Stein et Toklas sont restés en France pendant la Seconde Guerre mondiale. Leurs amis américains craignaient pour la sécurité des deux femmes juives et les ont encouragées à fuir. Mais elles ne se sont enfuies que jusqu’à Bilignin, dans le sud du pays, où elles ont attendu la fin de la guerre et ont cherché de la nourriture et des produits de première nécessité. Il est probable qu’elles aient été protégées par quelques amis français ayant des liens avec le gouvernement de Vichy.
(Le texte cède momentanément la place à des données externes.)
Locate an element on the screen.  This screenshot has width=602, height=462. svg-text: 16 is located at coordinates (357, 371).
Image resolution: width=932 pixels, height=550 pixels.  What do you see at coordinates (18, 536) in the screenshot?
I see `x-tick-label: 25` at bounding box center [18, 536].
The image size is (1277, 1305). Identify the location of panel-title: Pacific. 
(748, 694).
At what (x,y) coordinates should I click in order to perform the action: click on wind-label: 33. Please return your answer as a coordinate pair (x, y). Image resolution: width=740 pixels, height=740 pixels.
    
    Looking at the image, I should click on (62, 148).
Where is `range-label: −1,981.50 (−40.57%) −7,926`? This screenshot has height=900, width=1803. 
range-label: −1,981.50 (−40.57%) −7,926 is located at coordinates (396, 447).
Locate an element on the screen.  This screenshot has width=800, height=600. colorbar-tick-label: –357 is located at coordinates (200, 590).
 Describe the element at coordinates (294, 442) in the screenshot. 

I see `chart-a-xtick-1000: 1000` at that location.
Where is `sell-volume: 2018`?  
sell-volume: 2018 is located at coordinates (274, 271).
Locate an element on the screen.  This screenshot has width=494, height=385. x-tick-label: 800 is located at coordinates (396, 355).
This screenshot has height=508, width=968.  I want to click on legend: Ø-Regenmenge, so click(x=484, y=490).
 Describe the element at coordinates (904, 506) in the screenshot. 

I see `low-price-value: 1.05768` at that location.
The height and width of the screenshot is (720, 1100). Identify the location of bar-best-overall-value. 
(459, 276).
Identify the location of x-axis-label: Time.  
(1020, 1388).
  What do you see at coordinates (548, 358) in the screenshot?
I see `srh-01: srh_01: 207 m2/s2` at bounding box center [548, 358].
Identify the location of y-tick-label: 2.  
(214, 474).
Stein elle-même ne s’est jamais exprimée en faveur des Juifs persécutés.
Après la guerre, Stein, qui avait souffert de problèmes d’estomac toute sa vie, a été diagnostiquée avec un cancer de l’estomac. Elle meurt le 27 juillet 1946, à l’hôpital américain de Neuilly-sur-Seine. Gertrude Stein est enterrée au cimetière du Père-Lachaise à Paris.
OEUVRES CHOISIES DE GERTRUDE STEIN
L’autobiographie d’Alice B. Toklas (1933) ; L’autobiographie de tout le monde (1937) ; La fabrication des Américains (1966) ; Paris, France (1940) ; Trois vies (1909) ; Les guerres que j’ai vues (1945) ; Les écrits de Gertrude Stein, édition Yale. 8 vol. (1951-1958).